Monday, September 21, 2009

What It Is, Ain't Exactly Clear

Sitting on the beach over the weekend, basking in a late Summer sun, a cool breeze slipping over the sand, surf pounding the shore, I was struck by the thought of how the sand I was digging my toes into, the sand that kept getting on our beach blanket, the sand my daughter was forming into castles, started its life as hard, seemingly unyielding stone, a million or so years ago. The pounding surf, its roar at times physical as well as auditory, even at its weakest, could be seen pushing large stones onto the beach. The sand, the stones... they had been part of mountain ranges or continental shelves at one time, huge expanses of upthrust rock, exposed to the elemental forces of nature, the friction of surging water, scouring wind, burning heat, and bitter cold.
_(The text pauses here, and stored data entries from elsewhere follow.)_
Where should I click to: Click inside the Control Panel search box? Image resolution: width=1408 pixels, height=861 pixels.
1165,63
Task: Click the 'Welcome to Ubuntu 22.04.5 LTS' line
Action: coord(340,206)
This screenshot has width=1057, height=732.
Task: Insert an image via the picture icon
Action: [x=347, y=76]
The titanic forces which shaped the Earth, gave it the substance and form we know today, were now replaced by the slow and inexorable forces of erosion and decay. No thing, even a thing built by the universe itself, can withstand time and tide.

We triumphantly declare that we have built our homes, our cities, our governments, on "solid ground." We see only the surface, not unlike the metaphoric iceberg. We act as if the ground will never move, never change, will stand for eternity. Nature shows us otherwise. It shows us the true face of the universe: change. Sir Isaac Newton enumerated and outlined the ways of the universe centuries ago, and even though Einstein supplanted some of Newton's knowledge on the scale of the very small, on the scale of the very large, the Laws of Thermodynamics still apply. In essence, they tell us that things will never, truly, stay the same, that everything will run down in the end. Order becomes chaos.

It is, no doubt, why evolution works via the auspices of natural selection, and why those organisms that can adapt to change most readily, tend to survive. Those who adapt, spread. They grow in number, consuming resources until the resources dwindle and natural forces take over, causing the population to decrease, and forcing the organisms to adapt to the new set of environmental circumstances.

What sets Mankind apart from most organisms on Earth is not just our supreme adaptability, but our constant attempts to impose order on our environment. Cities, roads, laws -- these are all products of our desire to make things better, more efficient, safer, more productive. Rather than be subject to the vagaries of natural forces, we seek to mitigate them, block them, or make them work for us rather than against us. We have taken natural selection to a new level, a level of self-selection and self-invention, straining against the limitations imposed on us. We seek to carve order out of the chaos.

While it has created much success, and allowed us to become masters of our globe, perhaps it has also filled us with hubris, believing we are somehow beyond the grip of the mundane world. Every so often, via hurricane, or earthquake, or tsunami, nature reminds us, that it is not so simple.

So, too, is it with our social order. For if we strive to adapt the world to our needs, we also seek to adapt society to our wishes. Some people, some groups, feel that things must be just so. Those groups and people are opposed by others, who wish things to be some other way. Each person, each group, sees the world clearly, through their eyes, tinted by their beliefs, and has the blueprint for success for the whole human race. No matter how well-meaning, inevitably there is conflict, for not everyone believes the same thing, or if they do, they do not necessarily believe it in the same way. Compared to the mountains, human will is even more unyielding.

It is amazing that human society has managed to survive for millennia, given it's propensity for turning on itself. No matter what order we may create, we eventually give in to pandering, proselytizing, fear, and our animal passions, and tear down that which so much effort created. Empires rise and fall. Nations come, and go. Communities live, and die. The cycle goes on, for what is torn down is invariably plowed under, built over, and new things rise from the ashes of the old. Change marches on.

America is currently seeing a swelling of outrage, the like of which has not been evident since the isolationist movement, which intended to keep us out of WWII, or the civil rights movement of the 60's. The ruckus and uproar over changes in government policy, the attempt to reform and build up universal health care, to add new life to the Supreme Court, and handle the wars in Iraq and Afghanistan differently, leads some to believe that their country is somehow being pulled out from under them, a conjurers trick meant to strip them of their liberties and destroy the "American way of life."

This is nothing new.

While some have intimated -- with some degree of truth -- that much of the acrimony is stirred by sour grapes, inherent racism, and partisan politics, the fact is, the over-arching cause is simple: change. Inevitably there is change in America, and Americans don't like it. Presidents come and go. Policies that are upheld by one administration are reversed by another. Things that were considered political suicide gain new life. The ebb and flow of life in America remains the same -- only the details change, as years pass. If many in this country are said to be angry, one only has to look through the past 200 years and more of our history to realize that at every stage, people were angry. Voices have always risen in opposition to change, whether it was women's suffrage, slavery, Indian affairs, the taxes on tea, the prohibition of liquor, the price of gasoline, entry into any one of many wars... the list goes on. When Americans feel that the direction of the country is wrong, they stand up, and they say so.

Whatever you may think of the motivations, the messages, and the actions of those who protest, it is the very fact that they can protest that means this country is doing just fine. The more things change, the more they stay the same.